Cambridge Future Tech and Arup sign MoU to develop Deep Rack Venture Studio to revolutionise data centre infrastructure

Cambridge Future Tech and Arup team up to tackle data centre bottlenecks, promising 16 innovative startups by 2026.

  • Tuesday, 14th October 2025 Posted 7 months ago in by Aaron Sandhu

Cambridge Future Tech (CFT), a leader in scientific venture building, and Arup, a renowned consultancy in the built environment sector, have formalised their partnership through a Memorandum of Understanding (MoU). This collaboration focuses on launching the Deep Rack Venture Studio, an initiative aimed at fostering 16 new startups to address pressing challenges faced by global data centre infrastructure.

The Deep Rack Venture Studio is dedicated to tackling vital bottlenecks in data centre systems, including performance, resilience, efficiency, and sustainability. The studio's focus areas cover crucial elements such as cooling, energy use, structural density, and circularity. These are key concerns that frequently hinder or delay the expansion of critical infrastructure.

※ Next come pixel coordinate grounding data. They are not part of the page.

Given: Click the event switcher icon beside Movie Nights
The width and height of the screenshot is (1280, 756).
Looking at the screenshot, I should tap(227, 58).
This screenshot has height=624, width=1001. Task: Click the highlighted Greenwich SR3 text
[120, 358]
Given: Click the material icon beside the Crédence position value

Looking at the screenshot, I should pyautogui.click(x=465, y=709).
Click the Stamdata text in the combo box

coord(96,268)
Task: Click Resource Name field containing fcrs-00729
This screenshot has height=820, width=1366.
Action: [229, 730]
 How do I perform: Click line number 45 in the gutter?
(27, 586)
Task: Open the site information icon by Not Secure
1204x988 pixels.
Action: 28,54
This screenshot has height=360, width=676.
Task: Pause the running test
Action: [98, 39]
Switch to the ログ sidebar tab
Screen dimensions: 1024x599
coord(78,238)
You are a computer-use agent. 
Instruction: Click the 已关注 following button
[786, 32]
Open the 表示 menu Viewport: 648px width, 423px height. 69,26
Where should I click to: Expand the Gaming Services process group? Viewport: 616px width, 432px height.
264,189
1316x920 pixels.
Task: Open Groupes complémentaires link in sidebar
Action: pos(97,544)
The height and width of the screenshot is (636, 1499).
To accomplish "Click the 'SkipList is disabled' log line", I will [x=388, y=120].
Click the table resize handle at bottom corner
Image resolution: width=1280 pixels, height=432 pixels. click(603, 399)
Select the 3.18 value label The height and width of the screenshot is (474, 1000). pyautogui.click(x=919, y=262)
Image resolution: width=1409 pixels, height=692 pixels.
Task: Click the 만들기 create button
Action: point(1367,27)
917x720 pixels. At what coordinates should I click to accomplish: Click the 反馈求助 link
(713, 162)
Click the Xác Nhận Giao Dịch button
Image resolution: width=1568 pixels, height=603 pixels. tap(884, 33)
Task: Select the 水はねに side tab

New data centres face obstacles like planning issues, water consumption doubts, grid capacity shortages, and an increasing demand to curtail energy and material waste. Concurrently, existing facilities are struggling with heightened demand due to old cooling systems, limited power availability, and inflexible infrastructures.

Set to commence in 2026, the studio is actively inviting strategic partners to join the mission, offering early access to groundbreaking technologies that will define the future of computing capabilities.

CFT and Arup bring a rich array of expertise to this venture. CFT is known for identifying pioneering academic research and building successful companies from it through its structured spinout process. Meanwhile, Arup contributes its extensive experience in designing and managing high-performance data centres worldwide, ensuring new technology innovations that are both resilient and scalable.

The venture studio promises to move breakthrough science from lab to market, as Steve Raffe from CFT highlighted the bottlenecks in power, heat, and space that the global data centre industry faces. Gareth Williams from Arup also emphasised CFT's ability to scale these innovations, reinforcing that the studio aims to solve challenges surrounding power, cooling, and carbon emissions in digital infrastructure.

Applying CFT's Scientific Venture Creation process, the studio can draw upon previous success stories such as Literal Labs and Dew Point Systems. These companies have set benchmarks for efficiency and performance, with Arup's vast expertise ensuring that technology selection prioritises resilience, scalability, and sustainability.